> _Your assignment_
Omit every picture, then return the listing verbatim.

———

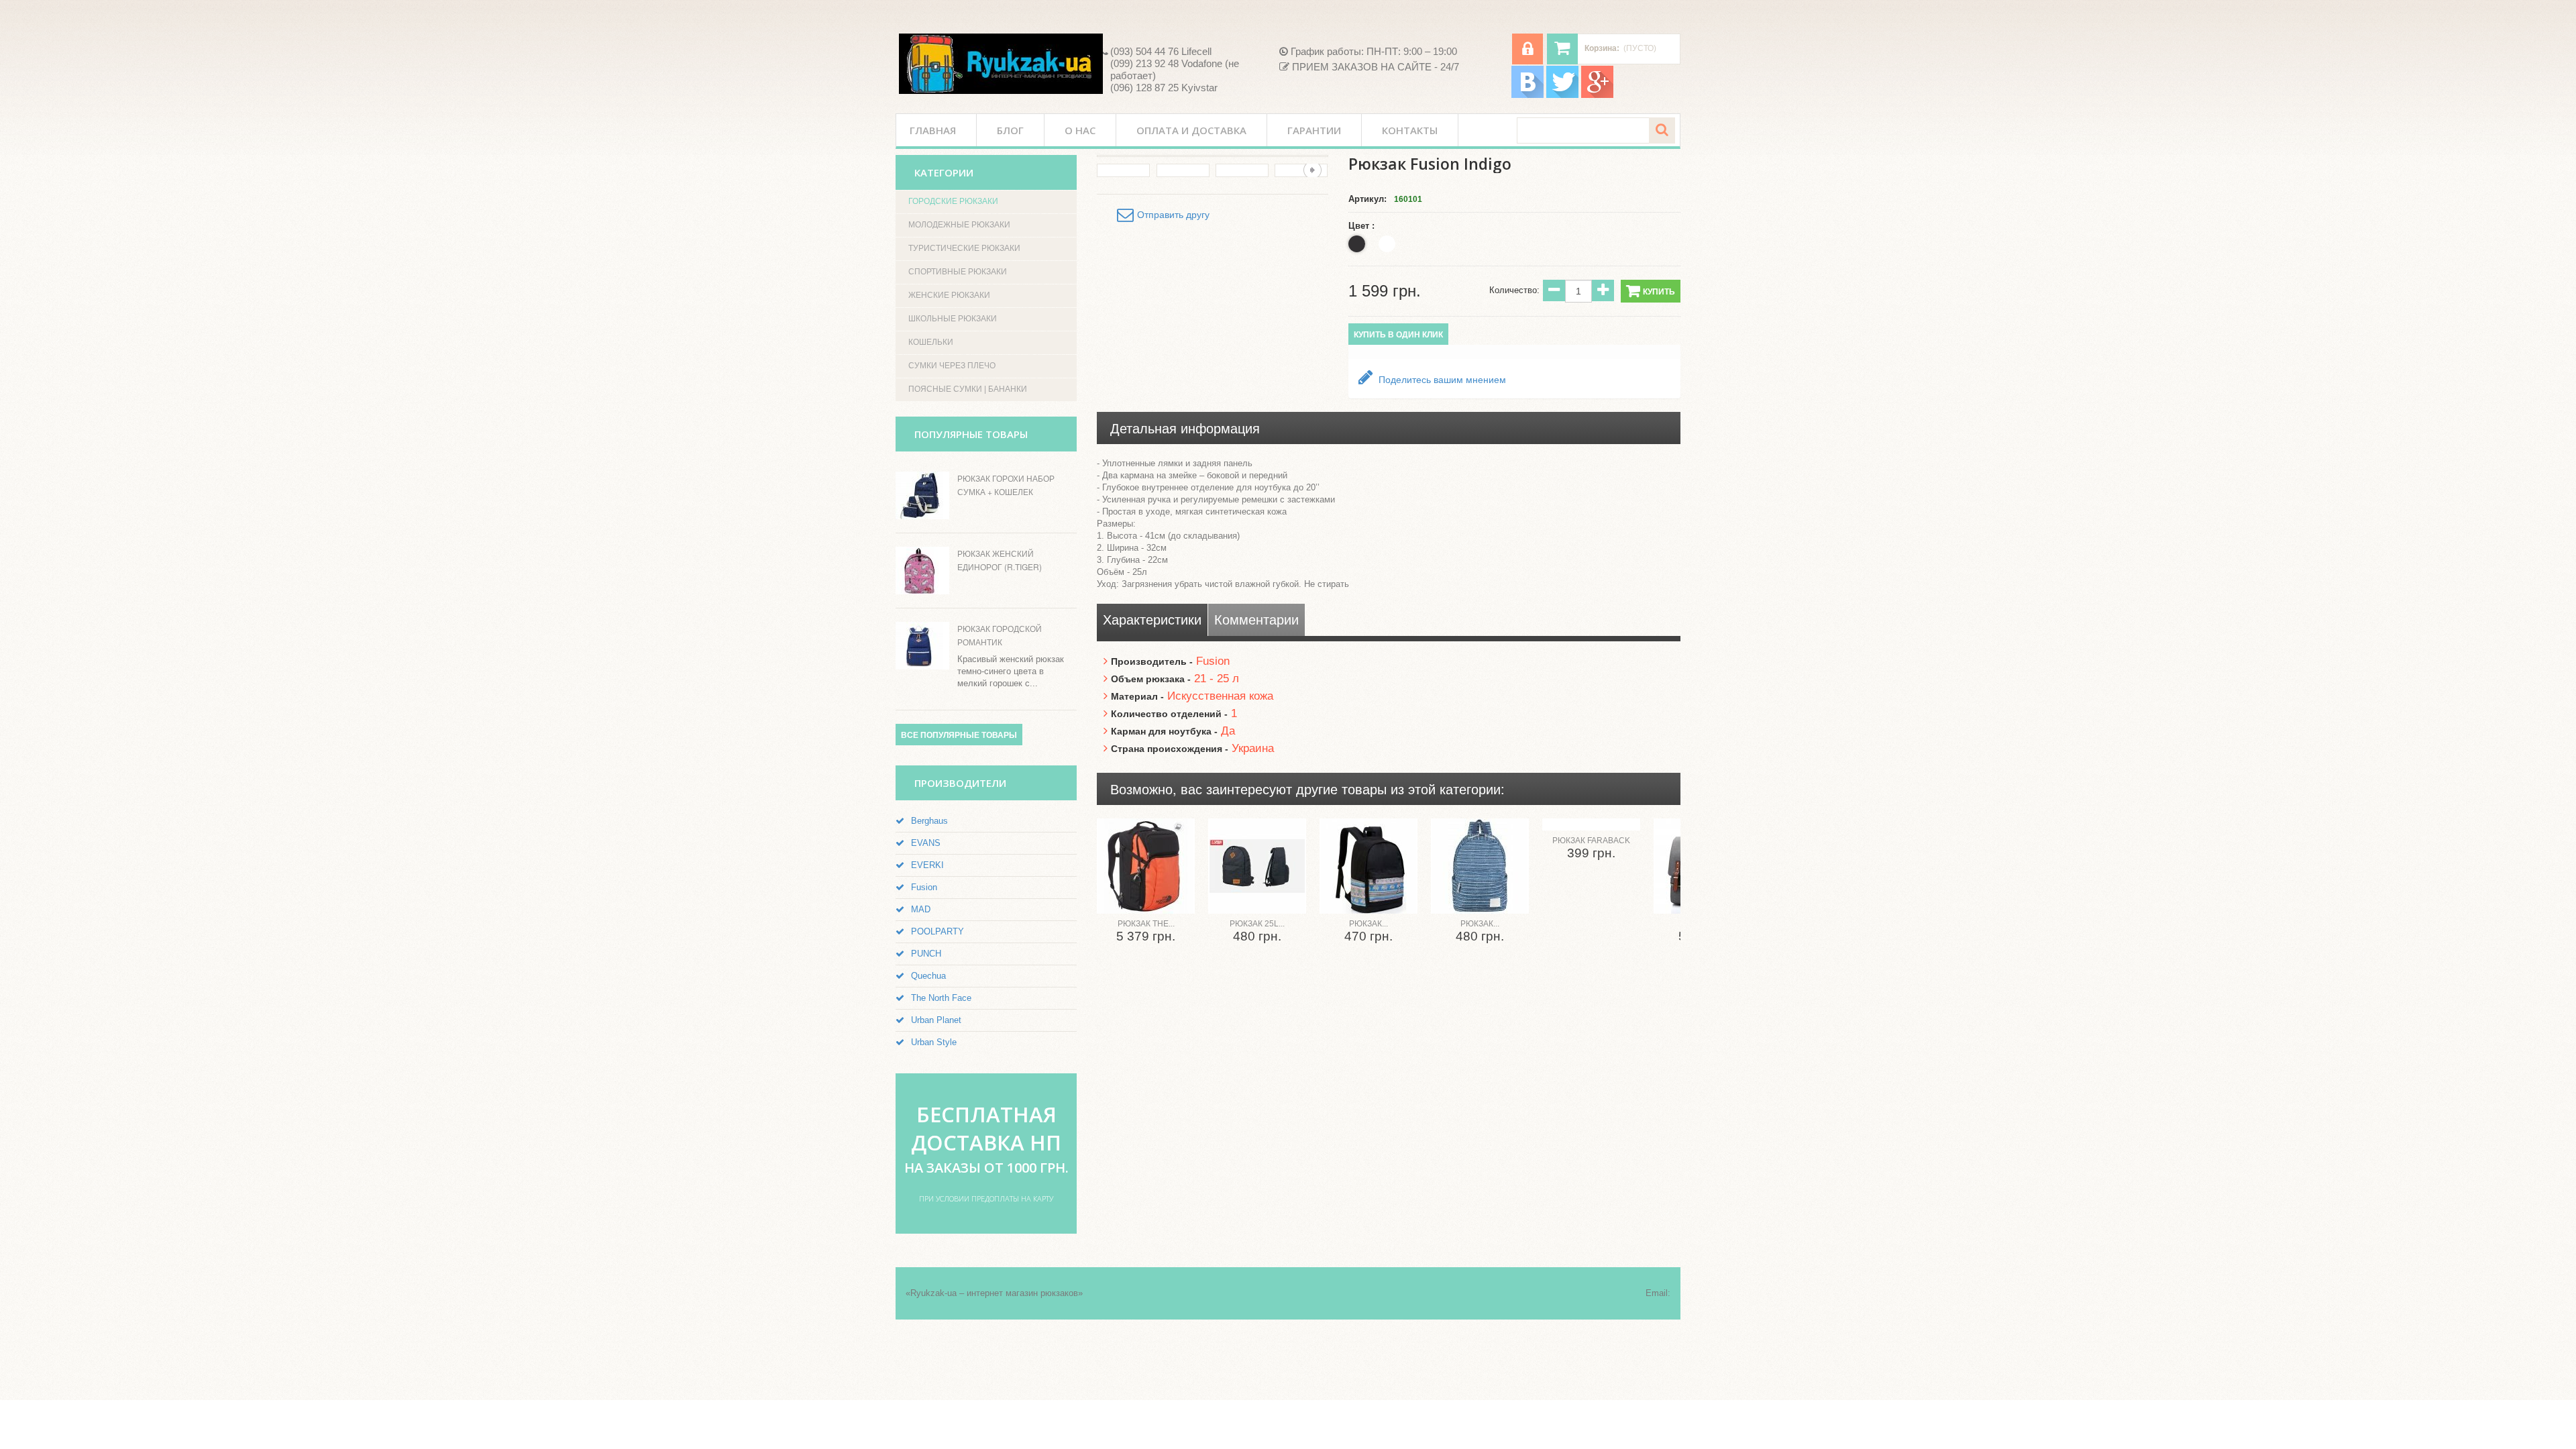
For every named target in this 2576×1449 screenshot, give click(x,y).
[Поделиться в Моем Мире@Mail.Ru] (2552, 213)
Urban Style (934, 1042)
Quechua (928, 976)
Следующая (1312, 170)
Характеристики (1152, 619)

———

> _Response_
For every named target in this 2576×1449 screenshot, give click(x,y).
[Поделиться в Моем Мире@Mail.Ru] (2552, 213)
Urban Style (934, 1042)
Quechua (928, 976)
Следующая (1312, 170)
Характеристики (1152, 619)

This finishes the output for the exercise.